A team of astronomers has just confirmed the existence of the most distant known object in the Solar System. It measures about 400 kilometers in diameter and could complete one revolution of the Sun in more than 800 years.
In February 2019 a team of astronomers led by Scott Sheppard, from the Carnegie Institution for Science (United States), announced that they had identified an object at about 132 astronomical units (AU ) of the Sun (one AU is equivalent to the Earth-Sun distance, i.e. about 150 million km). If the discovery were to be confirmed, it could therefore be the most distant body ever spotted in the Solar System.
It is now done. Initially named "FarFarOut" (very, very far), it is provisionally named 2018 AG 37 , pending actual baptism by the International Astronomical Union. These new observations also allowed the researchers to characterize the object a little. We now know that it is about four hundred kilometers in diameter .
The object finally positions itself at 101 astronomical units of the Sun, or 101 times the distance between the Earth and the Sun. It's a bit closer than originally assumed. However, it remains the farthest known object in the Solar System. For comparison, Pluto is at an average orbital distance of about 39 astronomical units .
Note that this is an average distance.
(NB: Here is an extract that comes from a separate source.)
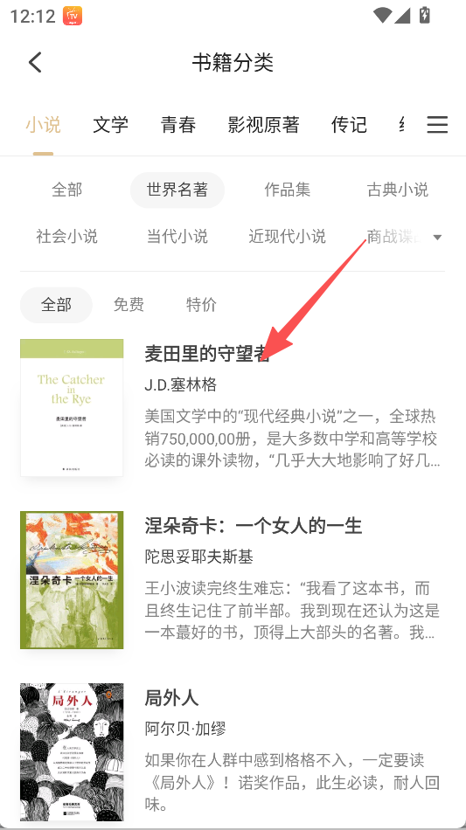Switch to the 文学 tab
The image size is (466, 830).
[x=111, y=125]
In its orbit around the Sun, very "oval", the object can move away up to 175 astronomical units our star and approach it within 27 astronomical units , bringing it back inside Neptune's orbit. In fact, she may have been involved in "returning" the object.
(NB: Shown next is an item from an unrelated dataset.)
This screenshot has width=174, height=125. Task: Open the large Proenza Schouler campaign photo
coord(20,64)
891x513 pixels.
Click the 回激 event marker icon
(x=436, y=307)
"FarFarOut was likely thrown back to the outer Solar System by getting too close to Neptune in the distant past “, suggests astronomer Chad Trujillo, of Northern Arizona University. "It will probably interact with Neptune again in the future since their orbits always cross “.
The object is still very mysterious, however. And for good reason:it is extremely weak and has only been observed nine times in two years. We do not yet know for example if it is a "simple" very large irregular object of the Kuiper belt or if it could meet the criteria to be classified as a dwarf planet .
Astronomers aren't entirely sure of its orbit either. They nevertheless suggest that the object could complete a revolution of the Sun in a little less than eight hundred years . Additional observations will obviously be necessary to try to answer these questions.
"FarFarOut really takes its time going around the Sun “, continues David Tholen of the University of Hawaii at Mānoa. "It therefore moves very slowly in the sky, which requires several years of observations to precisely determine its trajectory “.
Basically, Sheppard, Tholen, and Trujillo work together on the study of the outer Solar System in hopes of one day being able to stumble upon the mysterious "Planet Nine", a gigantic, but still hypothetical object, supposed to evolve in the confines of our System. More recently, these same researchers also discovered twelve additional moons orbiting Jupiter, as well as twenty other moons orbiting Saturn.